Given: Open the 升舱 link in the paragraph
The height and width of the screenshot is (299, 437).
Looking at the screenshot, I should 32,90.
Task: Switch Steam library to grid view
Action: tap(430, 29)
■ ■ ■ ■
> [Exercise directions]:
Give the listing again in its entirety, exactly as written.

> [Task result]:
Given: Open the 升舱 link in the paragraph
The height and width of the screenshot is (299, 437).
Looking at the screenshot, I should 32,90.
Task: Switch Steam library to grid view
Action: tap(430, 29)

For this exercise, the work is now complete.